Return the log evidence estimate and error.

load_state(path: str | Path)

Load state of sampler from file.

Parameters:

path (Union[str, Path]) – Path from which to load state.

posterior(resample=False, return_blobs=False, trim_importance_weights=True, return_logw=False, ess_trim=0.99, bins_trim=1000)

Return posterior samples.

Parameters:

• resample (bool) – If True, resample particles (default is resample=False).

• trim_importance_weights (bool) – If True, trim importance weights (default is trim_importance_weights=True).

• return_logw (bool) – If True, return log importance weights (default is return_logw=False).

• ess_trim (float) – Effective sample size threshold for trimming (default is ess_trim=0.99).

• bins_trim (int) – Number of bins for trimming (default is bins_trim=1_000).

Returns:

• samples (np.ndarray) – Samples from the posterior.

• weights (np.ndarray) – Importance weights.

• logl (np.ndarray) – Log likelihoods.

• logp (np.ndarray) – Log priors.

property results

Return results.

Returns:

results – Dictionary containing the results.

Return type:

dict

run(n_total: int = 4096, n_evidence: int = 4096, progress: bool = True, resume_state_path: str | Path = None, save_every: int = None)

Run Preconditioned Monte Carlo.

Parameters:

• n_total (int) – The total number of effectively independent samples to be collected (default is n_total=2048).

• n_evidence (int) – The number of importance samples used to estimate the evidence (default is n_evidence=4096). If n_evidence=0, the evidence is not estimated using importance sampling and the SMC estimate is used instead. If preconditioned=False, the evidence is estimated using SMC and n_evidence is ignored.

• progress (bool) – If True, print progress bar (default is progress=True).

• resume_state_path (Union[str, Path]) – Path of state file used to resume a run.

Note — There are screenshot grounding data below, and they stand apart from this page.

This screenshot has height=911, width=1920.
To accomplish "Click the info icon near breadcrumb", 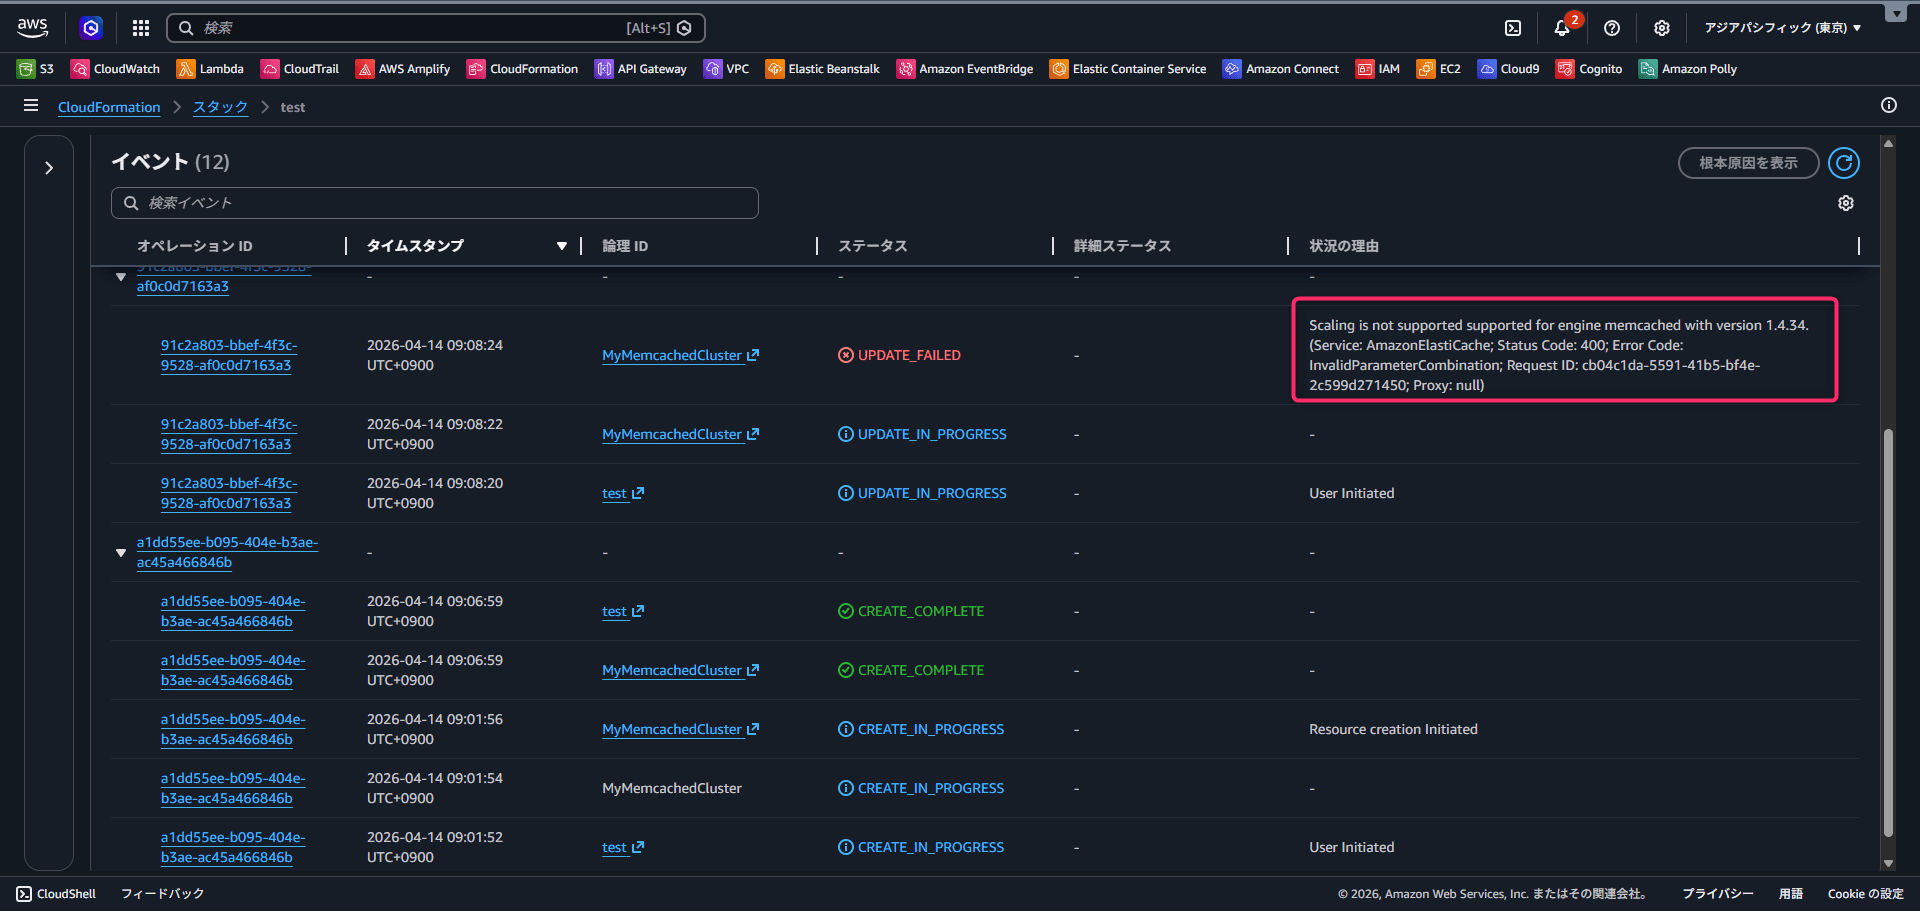I will (1888, 106).
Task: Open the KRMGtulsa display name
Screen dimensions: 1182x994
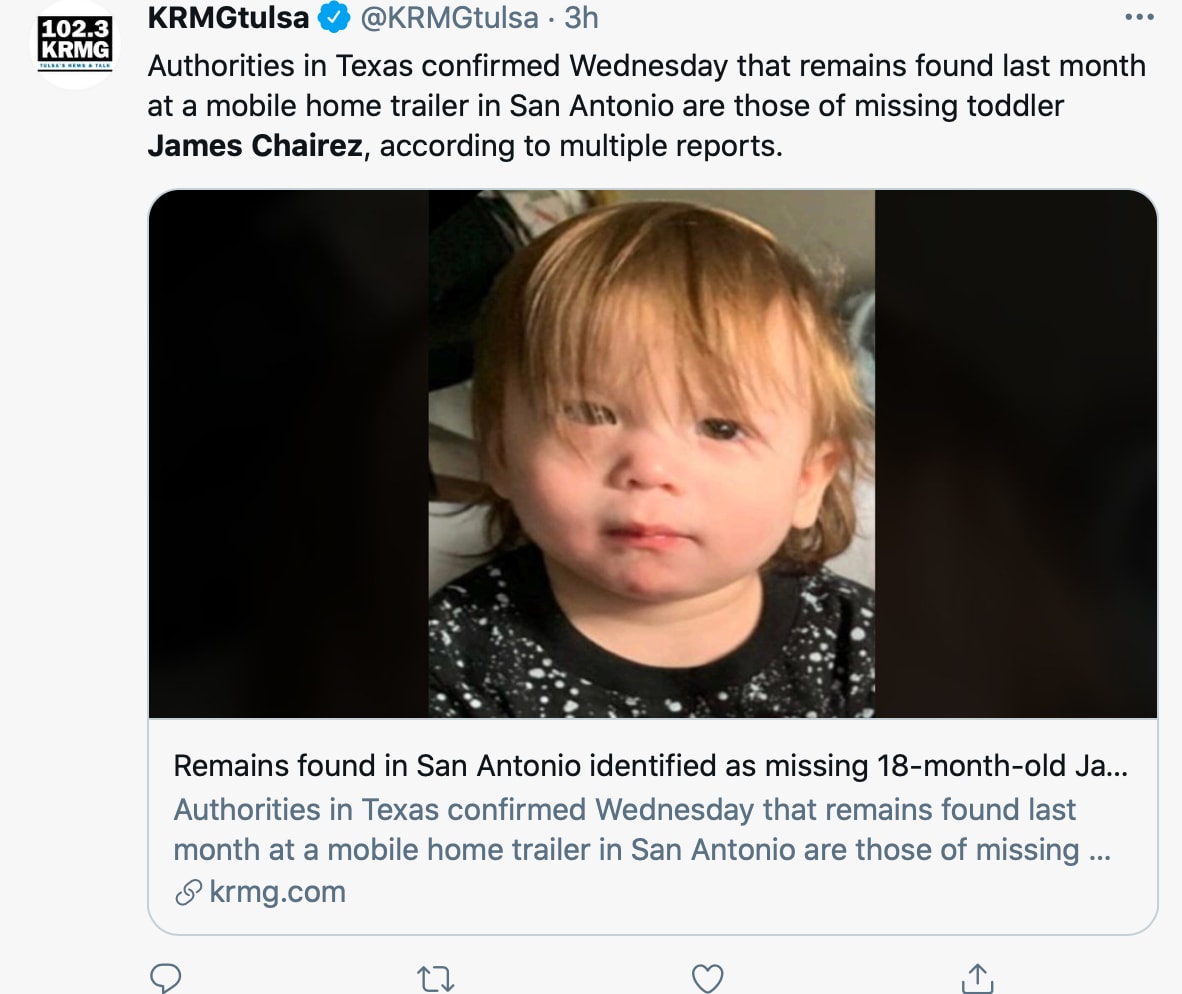Action: pyautogui.click(x=229, y=17)
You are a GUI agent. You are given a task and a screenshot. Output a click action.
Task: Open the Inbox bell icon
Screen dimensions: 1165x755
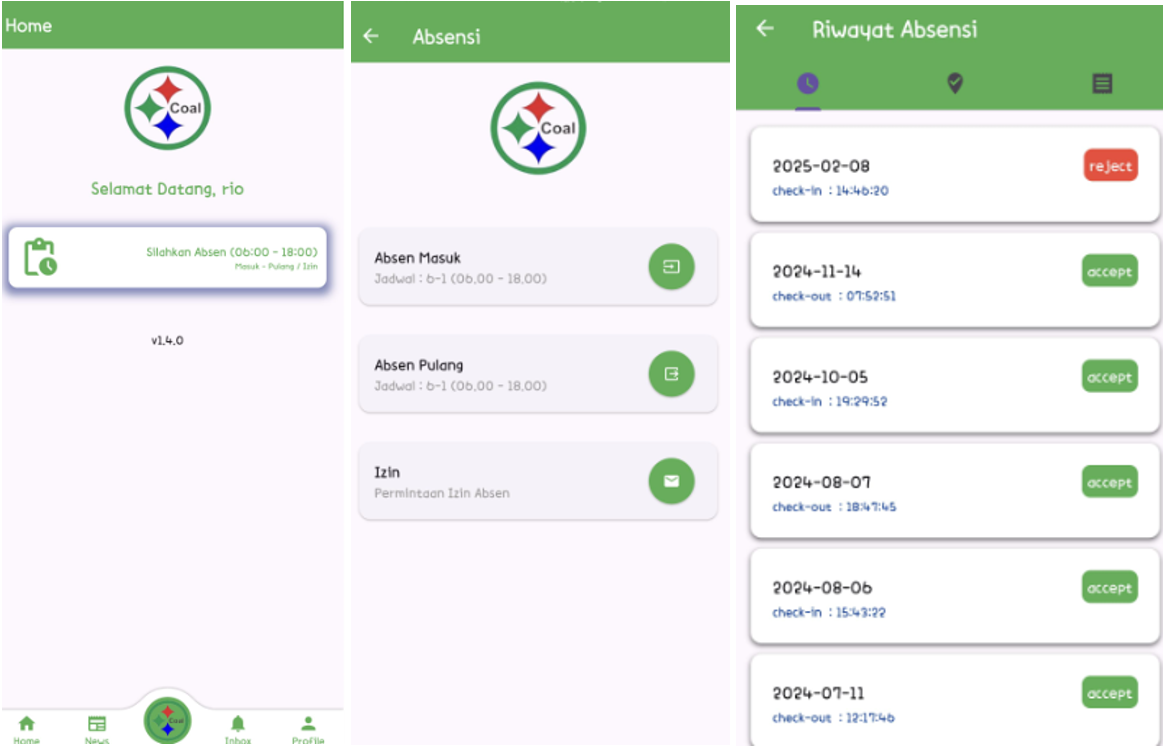[238, 724]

Default is None in which case the sampler does not load any previously saved states. An example of using this option to resume or continue a run is e.g. resume_state_path = "states/pmc_1.state".

• save_every (int or None) – Argument which determines how often (i.e. every how many iterations) pocoMC saves state files to the output_dir directory. Default is None in which case no state files are stored during the run.

save_state(path: str | Path)

Save current state of sampler to file.

Parameters:

path (Union[str, Path]) – Path to save state.